Hacker News new | comments | show | ask | jobs | submit login

The speediness you get is algorithmic. SkipLists can give you log time operations on a list - Python can largely only give you linear time.

(The above is a serious simplification, but contains enough truth to be worth stating. No doubt others more knowledgeable than I can expand and enhance.)

"SkipLists can give you log time operations on a list"

So can balanced binary trees, and a number of other structures. I'd demand benchmarks, because Python is not C (and I don't mean just trivially, I mean, it is very not just C); just as one for instance, are you hitting a pessimal case with the GC with this algorithm? You never know.

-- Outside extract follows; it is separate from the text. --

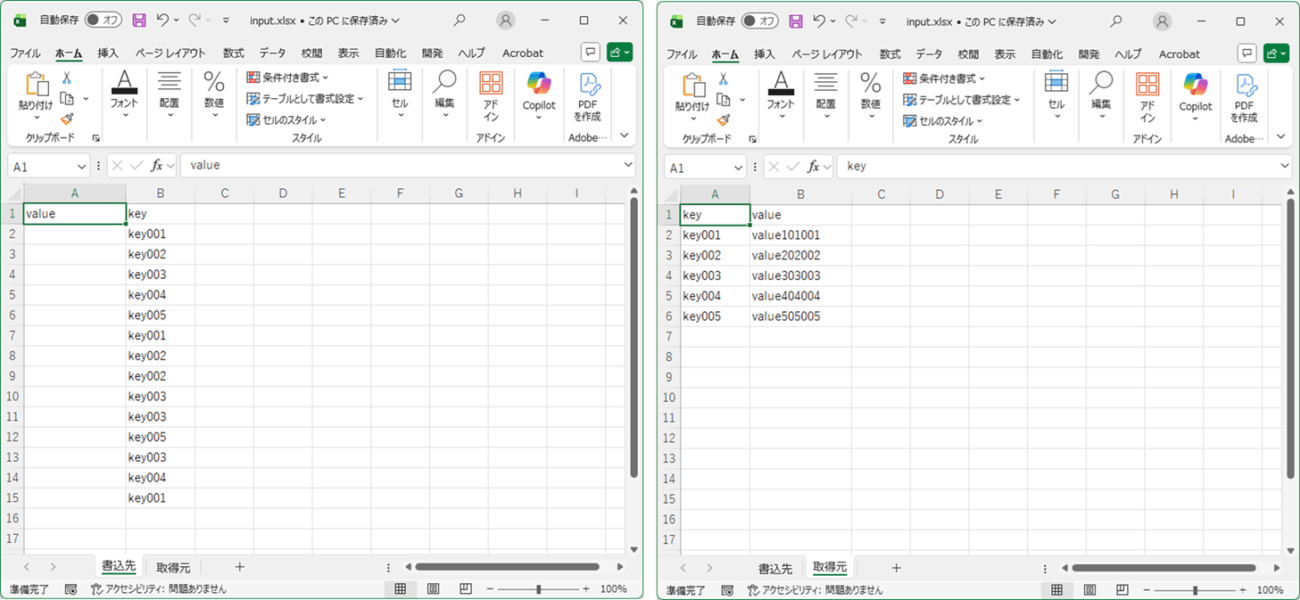
Task: Select cell B4 value404004 in right window
Action: (x=786, y=296)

I'm not actually demanding them, since it didn't seem the point of this exercise. My point is that you can't just assume.

Interesting and valid points. My point is that the SkipList algorithms are, using the assumed primitives, logarithmic. Your point is that in Python the assumptions about the primitives may not be valid and need to be tested.

It's especially interesting to me that the standard large body of work on algorithmic complexity is assumed by many to be getting less and less relevant as other issues come into play. Issues such as memory access time, where it now matters if something is in cache or not, and if so, which cache. Issues such as whether your machine will stop completely at some inconvenient moment to perform a GC when you least expect or desire it. Issues such as whether your language is in fact caching stuff in hash tables, and so what appears in your code to be linear, isn't.

And so on.

More and more it seems necessary to resort to experiment and tests to see what happens, rather than being able to determine things for sure and definite via analysis.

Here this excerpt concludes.